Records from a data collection
★ ★ ★ ★

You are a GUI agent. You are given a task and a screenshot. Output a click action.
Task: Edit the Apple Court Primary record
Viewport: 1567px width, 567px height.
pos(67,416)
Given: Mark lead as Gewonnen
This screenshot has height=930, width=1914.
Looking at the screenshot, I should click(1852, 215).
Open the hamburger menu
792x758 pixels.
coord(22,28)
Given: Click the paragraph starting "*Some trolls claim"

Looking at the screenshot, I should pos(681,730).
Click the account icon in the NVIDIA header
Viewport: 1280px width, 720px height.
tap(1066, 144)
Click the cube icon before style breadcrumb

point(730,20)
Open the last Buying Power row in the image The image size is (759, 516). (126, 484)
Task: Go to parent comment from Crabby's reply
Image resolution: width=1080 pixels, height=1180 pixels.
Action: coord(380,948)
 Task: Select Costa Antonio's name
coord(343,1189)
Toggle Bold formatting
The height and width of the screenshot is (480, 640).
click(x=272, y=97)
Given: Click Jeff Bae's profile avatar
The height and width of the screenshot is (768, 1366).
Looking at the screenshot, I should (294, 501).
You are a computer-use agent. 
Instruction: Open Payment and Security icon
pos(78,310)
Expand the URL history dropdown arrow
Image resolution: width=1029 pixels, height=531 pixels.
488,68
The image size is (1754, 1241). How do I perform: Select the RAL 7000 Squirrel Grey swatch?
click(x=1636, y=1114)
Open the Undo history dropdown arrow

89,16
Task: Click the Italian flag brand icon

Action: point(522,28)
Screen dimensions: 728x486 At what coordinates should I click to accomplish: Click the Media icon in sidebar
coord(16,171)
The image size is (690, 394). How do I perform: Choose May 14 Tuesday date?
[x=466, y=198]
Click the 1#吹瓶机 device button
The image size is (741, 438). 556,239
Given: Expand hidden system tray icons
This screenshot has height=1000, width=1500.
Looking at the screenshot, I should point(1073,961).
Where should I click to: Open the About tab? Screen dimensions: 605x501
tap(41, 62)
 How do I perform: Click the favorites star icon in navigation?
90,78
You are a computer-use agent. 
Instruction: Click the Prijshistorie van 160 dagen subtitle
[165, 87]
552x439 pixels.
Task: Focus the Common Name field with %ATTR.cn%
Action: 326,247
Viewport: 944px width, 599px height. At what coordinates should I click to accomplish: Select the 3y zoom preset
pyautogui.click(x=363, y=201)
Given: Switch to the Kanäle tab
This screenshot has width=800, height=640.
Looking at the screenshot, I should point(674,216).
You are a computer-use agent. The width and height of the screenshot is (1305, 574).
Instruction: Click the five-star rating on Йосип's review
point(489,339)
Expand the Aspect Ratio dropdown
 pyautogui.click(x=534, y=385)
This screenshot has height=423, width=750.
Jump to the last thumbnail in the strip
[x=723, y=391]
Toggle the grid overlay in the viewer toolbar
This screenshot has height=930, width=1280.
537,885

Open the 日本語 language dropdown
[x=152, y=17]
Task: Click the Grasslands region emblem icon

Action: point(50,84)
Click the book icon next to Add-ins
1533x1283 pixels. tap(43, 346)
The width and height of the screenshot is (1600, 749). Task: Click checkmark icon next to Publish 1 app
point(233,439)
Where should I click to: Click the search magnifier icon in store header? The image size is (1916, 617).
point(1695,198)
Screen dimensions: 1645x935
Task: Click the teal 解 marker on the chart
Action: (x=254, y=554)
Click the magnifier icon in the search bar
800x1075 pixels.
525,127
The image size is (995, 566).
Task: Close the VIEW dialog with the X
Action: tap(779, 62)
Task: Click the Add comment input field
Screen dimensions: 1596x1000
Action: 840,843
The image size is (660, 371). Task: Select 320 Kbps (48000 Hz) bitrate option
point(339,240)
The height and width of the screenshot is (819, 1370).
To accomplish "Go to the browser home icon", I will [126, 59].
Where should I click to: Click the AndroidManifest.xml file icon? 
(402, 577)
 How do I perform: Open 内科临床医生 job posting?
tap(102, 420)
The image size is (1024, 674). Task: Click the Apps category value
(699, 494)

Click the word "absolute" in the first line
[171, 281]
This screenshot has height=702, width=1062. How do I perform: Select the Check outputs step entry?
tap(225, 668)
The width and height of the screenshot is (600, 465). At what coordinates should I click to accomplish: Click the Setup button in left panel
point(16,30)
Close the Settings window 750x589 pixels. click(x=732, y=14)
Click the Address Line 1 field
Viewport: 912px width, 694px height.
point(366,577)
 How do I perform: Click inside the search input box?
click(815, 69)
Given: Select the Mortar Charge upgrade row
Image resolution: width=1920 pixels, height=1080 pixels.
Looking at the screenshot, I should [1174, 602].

★ ★ ★ ★

- Problem to work on
Your job is to copy out every line from the records above that has the word "Toggle".

- Problem solution
Toggle Bold formatting
Toggle the grid overlay in the viewer toolbar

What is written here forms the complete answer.